Can you recast the lines, starting at the very first one and ending at the one that contains "pos(1382,40)", as a Markdown table with the columns Row and Line, leaving out blank lines?

Start of Extracted data

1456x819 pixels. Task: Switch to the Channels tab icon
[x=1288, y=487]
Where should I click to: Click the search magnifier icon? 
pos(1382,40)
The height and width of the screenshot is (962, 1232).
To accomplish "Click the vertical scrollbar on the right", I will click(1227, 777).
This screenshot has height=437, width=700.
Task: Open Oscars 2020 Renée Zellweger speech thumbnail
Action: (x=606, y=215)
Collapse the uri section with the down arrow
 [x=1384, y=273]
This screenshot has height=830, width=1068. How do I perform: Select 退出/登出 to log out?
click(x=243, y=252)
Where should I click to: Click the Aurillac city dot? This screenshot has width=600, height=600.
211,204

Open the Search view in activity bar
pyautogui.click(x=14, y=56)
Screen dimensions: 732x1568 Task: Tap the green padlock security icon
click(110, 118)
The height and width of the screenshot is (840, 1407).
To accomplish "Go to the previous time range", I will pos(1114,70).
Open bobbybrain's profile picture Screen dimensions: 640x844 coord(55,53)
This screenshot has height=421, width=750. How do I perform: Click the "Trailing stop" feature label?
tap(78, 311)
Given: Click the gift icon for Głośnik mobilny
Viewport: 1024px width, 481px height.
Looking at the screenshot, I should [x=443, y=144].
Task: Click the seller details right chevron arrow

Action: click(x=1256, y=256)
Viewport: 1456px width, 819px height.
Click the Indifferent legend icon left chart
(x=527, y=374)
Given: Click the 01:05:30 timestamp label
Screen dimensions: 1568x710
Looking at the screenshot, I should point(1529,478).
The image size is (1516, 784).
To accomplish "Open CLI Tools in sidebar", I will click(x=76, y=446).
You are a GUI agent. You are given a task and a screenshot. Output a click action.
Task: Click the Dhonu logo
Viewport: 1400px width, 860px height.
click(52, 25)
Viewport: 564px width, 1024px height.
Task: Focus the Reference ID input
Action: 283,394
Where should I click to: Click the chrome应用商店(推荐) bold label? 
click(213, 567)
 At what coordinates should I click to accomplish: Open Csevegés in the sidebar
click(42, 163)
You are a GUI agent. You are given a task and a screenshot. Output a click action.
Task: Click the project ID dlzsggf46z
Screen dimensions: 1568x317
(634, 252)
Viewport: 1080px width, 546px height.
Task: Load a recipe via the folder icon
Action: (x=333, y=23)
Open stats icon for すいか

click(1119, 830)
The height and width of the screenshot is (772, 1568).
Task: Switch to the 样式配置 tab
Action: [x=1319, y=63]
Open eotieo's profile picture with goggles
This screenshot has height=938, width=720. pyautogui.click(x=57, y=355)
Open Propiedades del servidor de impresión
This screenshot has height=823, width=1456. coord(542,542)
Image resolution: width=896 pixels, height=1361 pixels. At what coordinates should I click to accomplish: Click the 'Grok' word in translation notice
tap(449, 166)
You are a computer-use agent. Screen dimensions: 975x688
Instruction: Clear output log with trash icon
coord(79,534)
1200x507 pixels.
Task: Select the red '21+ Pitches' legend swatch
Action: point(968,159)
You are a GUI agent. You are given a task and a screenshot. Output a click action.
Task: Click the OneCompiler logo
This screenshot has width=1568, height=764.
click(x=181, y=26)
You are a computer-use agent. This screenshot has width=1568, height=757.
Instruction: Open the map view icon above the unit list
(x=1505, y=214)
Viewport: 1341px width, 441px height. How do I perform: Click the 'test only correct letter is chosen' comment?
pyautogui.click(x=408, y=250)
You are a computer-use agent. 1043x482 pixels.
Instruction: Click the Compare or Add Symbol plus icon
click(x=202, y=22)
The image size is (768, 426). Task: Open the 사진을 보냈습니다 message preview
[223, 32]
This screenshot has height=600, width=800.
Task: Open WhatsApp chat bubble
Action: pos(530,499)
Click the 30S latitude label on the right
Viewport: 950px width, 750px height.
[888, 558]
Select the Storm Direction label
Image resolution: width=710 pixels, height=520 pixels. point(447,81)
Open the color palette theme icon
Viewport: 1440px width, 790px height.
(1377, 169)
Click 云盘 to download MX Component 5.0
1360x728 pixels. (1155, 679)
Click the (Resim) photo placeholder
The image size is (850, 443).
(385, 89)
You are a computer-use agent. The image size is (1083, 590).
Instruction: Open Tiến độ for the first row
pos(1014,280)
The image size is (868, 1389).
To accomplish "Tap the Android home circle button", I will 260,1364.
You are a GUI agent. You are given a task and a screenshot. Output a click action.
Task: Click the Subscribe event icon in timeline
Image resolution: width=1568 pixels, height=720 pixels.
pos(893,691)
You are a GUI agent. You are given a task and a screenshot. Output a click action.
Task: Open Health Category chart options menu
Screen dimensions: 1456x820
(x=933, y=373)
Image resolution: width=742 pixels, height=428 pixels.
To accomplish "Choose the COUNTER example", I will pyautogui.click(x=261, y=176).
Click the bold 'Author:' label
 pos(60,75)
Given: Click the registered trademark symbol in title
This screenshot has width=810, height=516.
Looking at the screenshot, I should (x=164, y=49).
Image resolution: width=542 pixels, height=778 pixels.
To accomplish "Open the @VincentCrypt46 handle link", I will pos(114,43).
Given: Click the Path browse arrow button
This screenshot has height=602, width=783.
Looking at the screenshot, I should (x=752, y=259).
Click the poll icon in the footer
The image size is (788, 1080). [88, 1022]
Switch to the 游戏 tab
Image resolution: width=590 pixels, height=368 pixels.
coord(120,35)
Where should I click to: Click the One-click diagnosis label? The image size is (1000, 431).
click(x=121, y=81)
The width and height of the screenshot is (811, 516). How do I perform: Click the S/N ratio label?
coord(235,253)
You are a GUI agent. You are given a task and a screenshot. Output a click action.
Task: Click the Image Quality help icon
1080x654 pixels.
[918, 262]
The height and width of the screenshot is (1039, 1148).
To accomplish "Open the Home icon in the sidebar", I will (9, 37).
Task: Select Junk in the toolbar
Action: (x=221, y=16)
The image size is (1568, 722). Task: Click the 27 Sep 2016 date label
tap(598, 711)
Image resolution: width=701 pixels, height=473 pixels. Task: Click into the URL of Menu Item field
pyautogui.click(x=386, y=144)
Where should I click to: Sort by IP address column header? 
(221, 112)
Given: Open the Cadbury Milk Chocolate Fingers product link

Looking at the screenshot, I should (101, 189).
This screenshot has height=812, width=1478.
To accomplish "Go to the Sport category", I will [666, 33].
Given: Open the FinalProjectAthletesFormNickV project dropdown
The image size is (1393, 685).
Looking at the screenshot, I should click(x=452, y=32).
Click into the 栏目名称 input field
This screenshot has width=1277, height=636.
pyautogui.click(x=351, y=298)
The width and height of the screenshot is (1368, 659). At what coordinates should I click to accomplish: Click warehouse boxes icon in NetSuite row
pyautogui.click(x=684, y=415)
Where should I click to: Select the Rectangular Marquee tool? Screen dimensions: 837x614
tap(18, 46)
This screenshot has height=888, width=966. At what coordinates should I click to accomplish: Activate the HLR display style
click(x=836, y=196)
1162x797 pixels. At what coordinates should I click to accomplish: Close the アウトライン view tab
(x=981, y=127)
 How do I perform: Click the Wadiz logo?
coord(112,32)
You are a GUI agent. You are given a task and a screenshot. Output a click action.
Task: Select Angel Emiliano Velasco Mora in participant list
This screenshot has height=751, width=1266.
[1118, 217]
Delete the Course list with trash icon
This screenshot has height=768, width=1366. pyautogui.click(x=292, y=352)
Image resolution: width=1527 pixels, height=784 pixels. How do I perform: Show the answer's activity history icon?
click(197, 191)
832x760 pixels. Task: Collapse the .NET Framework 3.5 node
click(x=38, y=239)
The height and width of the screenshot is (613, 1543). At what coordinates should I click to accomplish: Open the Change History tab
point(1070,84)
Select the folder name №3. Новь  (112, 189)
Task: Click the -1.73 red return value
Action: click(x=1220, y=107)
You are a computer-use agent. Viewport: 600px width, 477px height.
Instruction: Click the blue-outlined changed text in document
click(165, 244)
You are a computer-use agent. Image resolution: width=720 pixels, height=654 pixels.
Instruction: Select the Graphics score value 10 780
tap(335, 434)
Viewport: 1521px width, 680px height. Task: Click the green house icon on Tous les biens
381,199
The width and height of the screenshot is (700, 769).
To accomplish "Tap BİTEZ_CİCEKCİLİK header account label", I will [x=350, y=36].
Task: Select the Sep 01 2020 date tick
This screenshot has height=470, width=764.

End of Extracted data

→ **Output for this exercise**
| Row | Line |
|---|---|
| 1 | 1456x819 pixels. Task: Switch to the Channels tab icon |
| 2 | [x=1288, y=487] |
| 3 | Where should I click to: Click the search magnifier icon?  |
| 4 | pos(1382,40) |